When Knapinski didn't make it back to the meeting point, his friends reported him missing. After hours of fruitless searching, Knapinski was spotted by a helicopter crew and airlifted to nearest medical centre Harborview in Seattle.

Upon arrival, he was unconscious and had hypothermia, and his pulse was faint, reported NYT quoting an emergency room doctor Nick Johnson. Minutes later, Knapinski's heart stopped.

Knapinski, while pointing out bruises and scrapes on his body, said, "I was pretty close to the end (of the trail) ... Then it turned to whiteout conditions, and I couldn't see anything," Knapinski told The Seattle Times in a phone interview. "I'm not sure what happened. I think I fell."

Knapinski's heart stopped beating for 45 minutes. The medical team performed CPR and hooked Knapinski up to an ECMO machine which pumped blood out of his body to remove carbon dioxide.

Knapinski's heart and lungs recovered in two days and started functioning normally.

Sam Arbabi, the medical director of the surgical intensive care unit at Harborview, said, "He was as dead as somebody gets before they are truly dead." Arbabi added, "For this person to come back and his mental status to be great, it is as miraculous as it gets in medicine."

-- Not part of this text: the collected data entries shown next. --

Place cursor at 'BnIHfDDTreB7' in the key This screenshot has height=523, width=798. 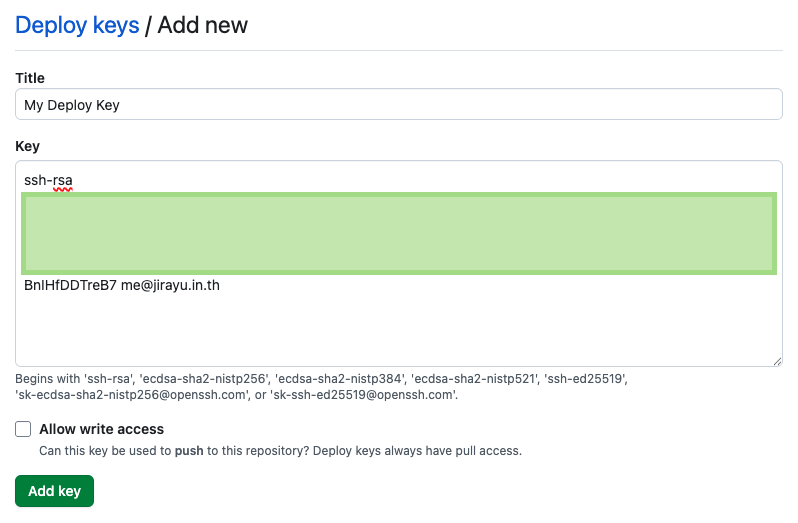[x=70, y=285]
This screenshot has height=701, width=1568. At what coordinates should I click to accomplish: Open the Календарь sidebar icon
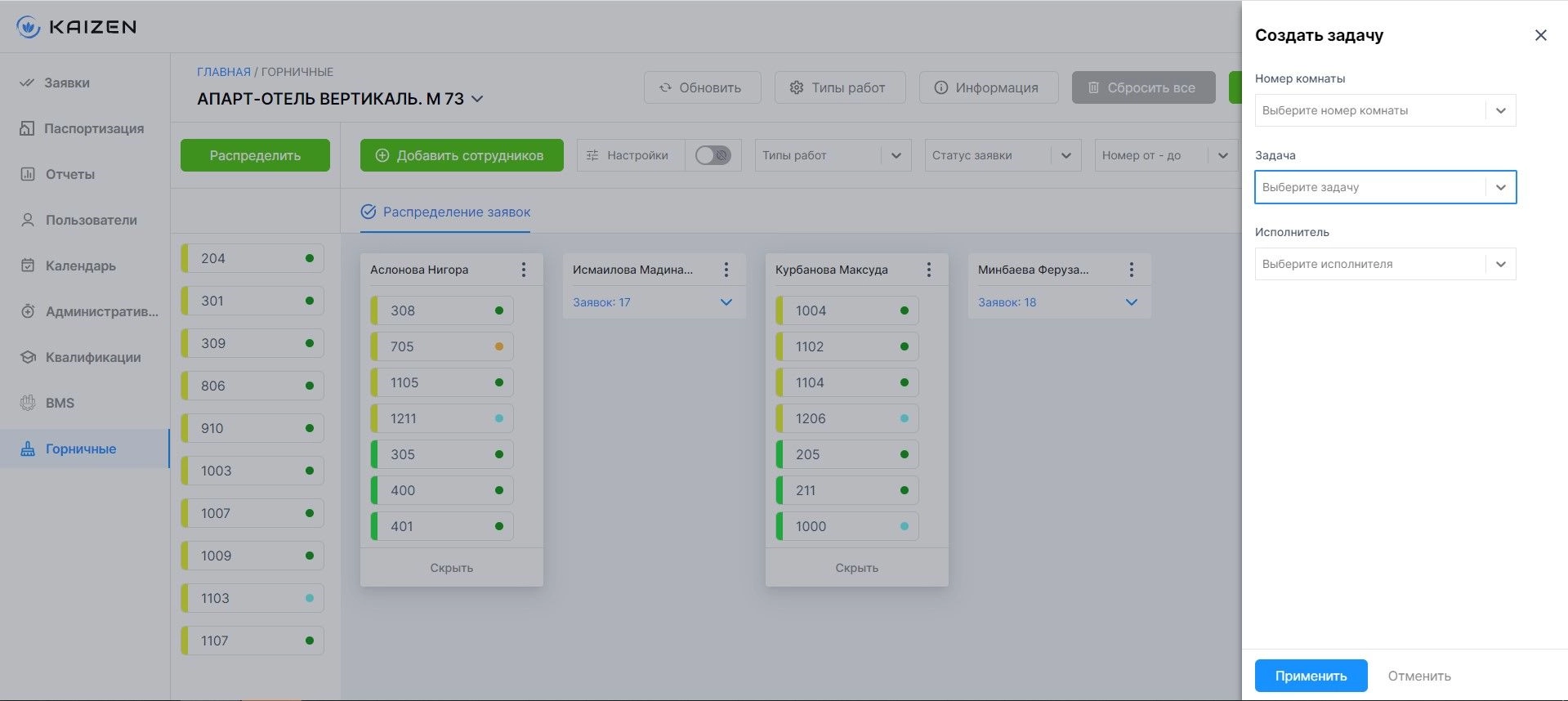27,266
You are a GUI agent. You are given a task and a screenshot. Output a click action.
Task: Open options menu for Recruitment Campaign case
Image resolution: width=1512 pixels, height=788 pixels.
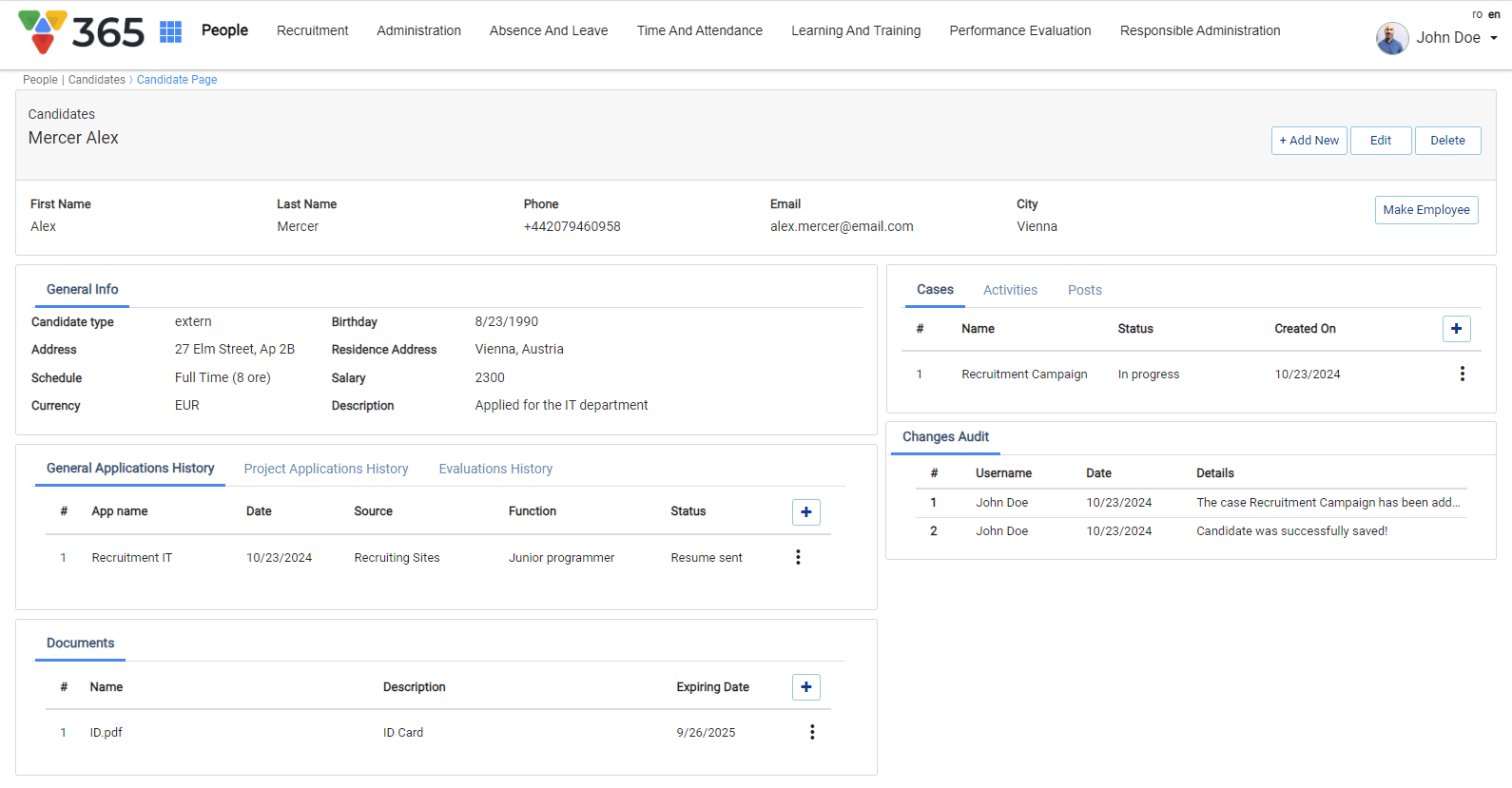tap(1462, 375)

Arbabi also told that Knapinski had been sedated and kept at a lower temperature to allow his brain and other organs to recover. He said people who are resuscitated by CPR sometimes have impaired cognitive function.

Knapinski said that he's still having some cognitive delays, but is improving. He added that the hospital staff "just didn't give up on me... They did one heck of a job at keeping me alive."